TEXTO DA PÁGINA =>
▬▬▬▬▬▬
Verso
Um destes dias
apresentar-me-ei no Parlamento, pedirei respeitosamente a palavra e, quando me
a derem, lerei a minha proposta de revisão do código civil, penal, comercial,
fiscal, …
Tratar-se-á de uma obra
volumosa, de muitas páginas, tendo escrito na última a palavra “continua” e
coisa nenhuma em todas as outras.
O bicho-homem, na sua
busca de uma sociedade perfeita, justa e livre, acaba por fazer exactamente o
oposto: usa uma teia intrincada de leis, regras códigos, normas, imposições e
proibições que, ao invés de o libertarem, apenas o mantém limitado.
Na expressão plástica
acontece o mesmo. Os autores vêem-se confrontados com os limites dos suportes.
Definidos em formas padronizadas pela indústria e com regras concebidas em tempos
de antanho e consideradas inabaláveis.
No caso da fotografia
ainda se vai mais longe, levando o acto de distribuir as formas dentro do
suporte com o nome de “enquadramento”. Colocar dentro de um quadro ou quadrado,
com limites bem visíveis.
As indústrias de câmaras,
papeis, molduras, imprensas, jornais, TVs, cinema, web, revistas… seguem pela
mesma linha.
Um quarto ou meia placa,
dois por três, três por quatro, widescreen, cinemascope, meia página, mancha
inteira, duas colunas…
Estou em crer que o artista
plástico mais livre da história do Homem, terá sido o nosso
ante-ante-antepassado. Com as suas pinturas e gravuras rupestres e a ausência
de limites ou imposições.
Talvez que o seu
descendente actual seja o pintor de graffitis, mas mesmo assim é discutível.
Mas certamente não serão
os fotógrafos que, nas artes plásticas, se comportam com mais liberdade ou a
assumem, atados que estão a regras e limites.
P.S.: Não sei se sou
fotógrafo, se não sou fotógrafo ou se sou uma coisa ambivalente, vivendo dentro
das minhas próprias contradições!
Reverso
Vir aqui, ou onde quer
que seja, gritar “Abaixo a regras e as leis! Viva a liberdade total!” é bonito.
Dá um aspecto de
rebeldia, de excentricidade, de enfant terrible, agravado pelo facto de quem o
diz não ser exactamente um adolescente a querer marcar um lugar ao sol.
▬▬▬▬▬▬
EXERCÍCIO PROPOSTO 1 => Transcreva o trecho do texto sobre regras e liberdade na arte que começa nas palavras "Na expressão plástica" e termina depois de "e consideradas inabaláveis.".
EXERCÍCIO PROPOSTO 2 => Resuma em três frases o texto sobre regras e liberdade na arte.
Os registos que se seguem ao texto vêm de outra fonte.
▬▬▬▬▬▬
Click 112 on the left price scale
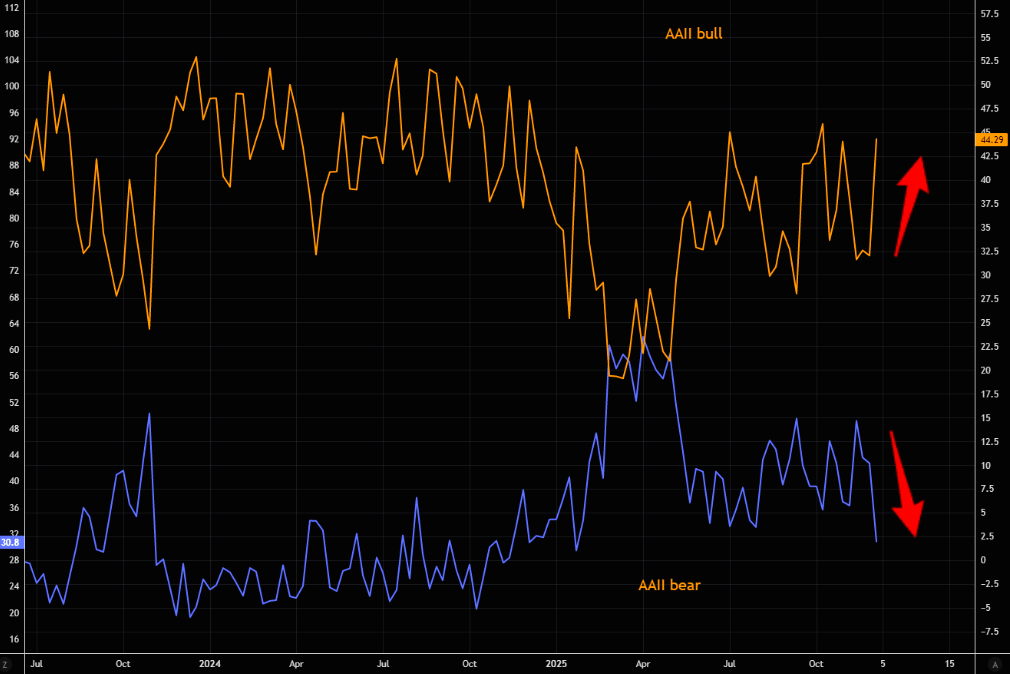 (x=12, y=8)
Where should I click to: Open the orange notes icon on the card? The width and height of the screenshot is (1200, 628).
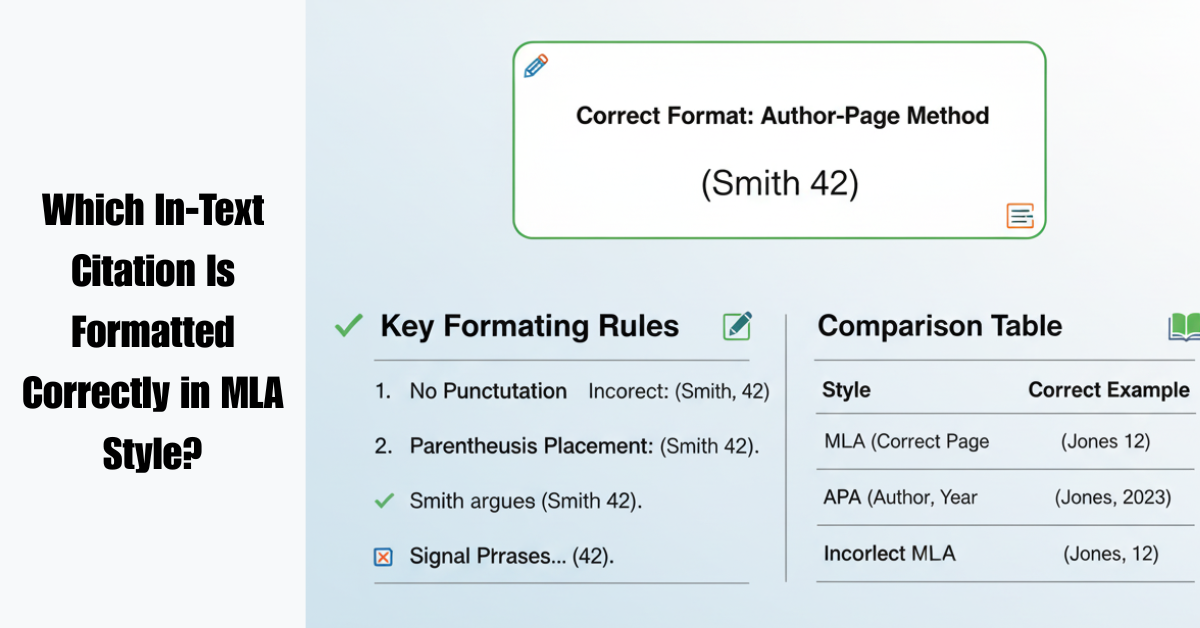coord(1020,216)
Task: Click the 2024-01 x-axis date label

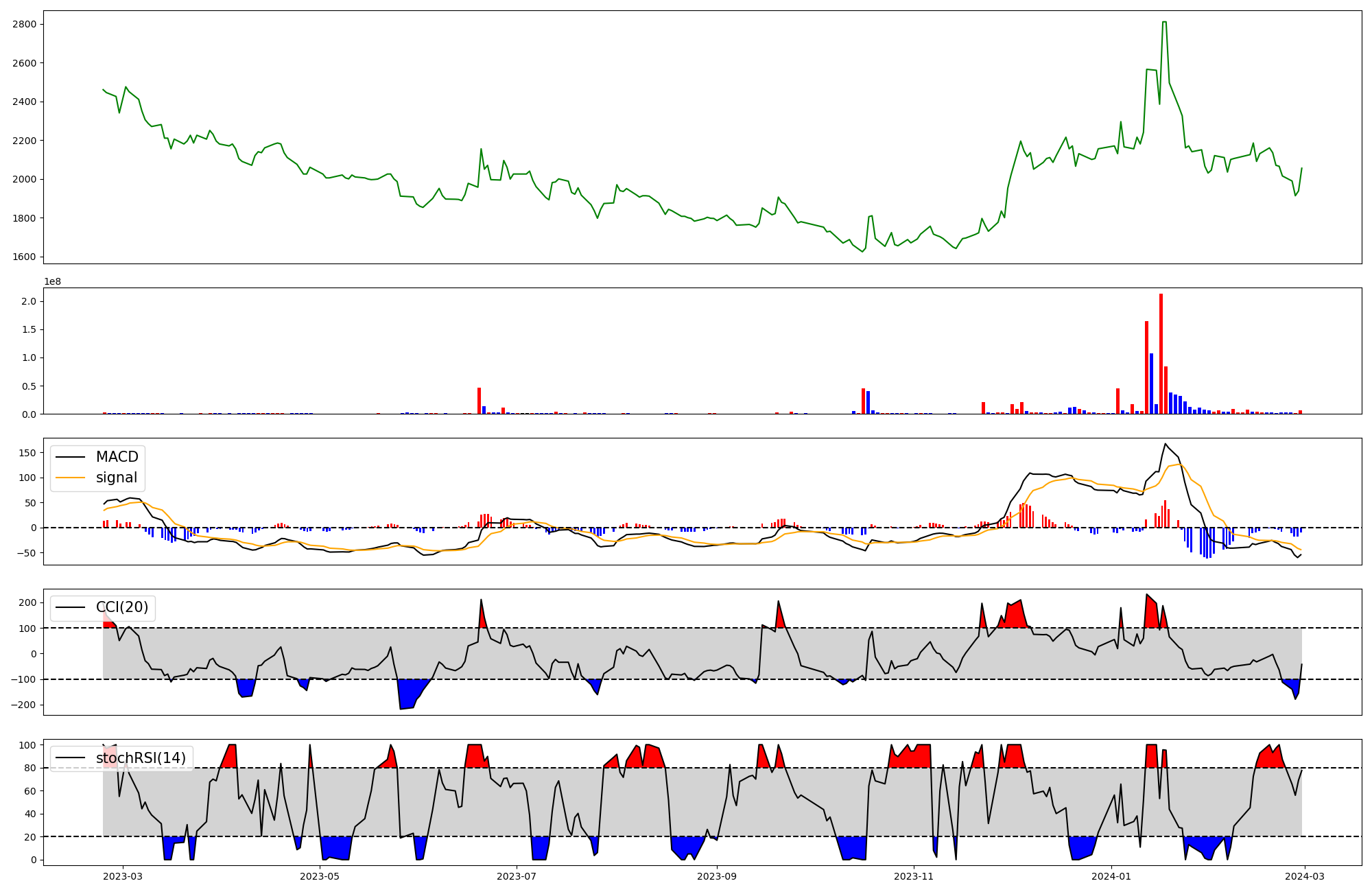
▬▬▬▬▬▬
RESPOSTA COMPLETA 1 =>
Na expressão plástica
acontece o mesmo. Os autores vêem-se confrontados com os limites dos suportes.
Definidos em formas padronizadas pela indústria e com regras concebidas em tempos
de antanho e consideradas inabaláveis.

RESPOSTA COMPLETA 2 => O texto afirma que o ser humano, na busca de uma sociedade perfeita, justa e livre, acaba preso numa teia de leis, regras e proibições que o mantêm limitado. O mesmo acontece na expressão plástica e sobretudo na fotografia, em que os suportes seguem formas padronizadas pela indústria e o enquadramento impõe limites bem visíveis. O artista plástico mais livre terá sido o antepassado das pinturas e gravuras rupestres, e certamente não os fotógrafos, atados a regras e limites.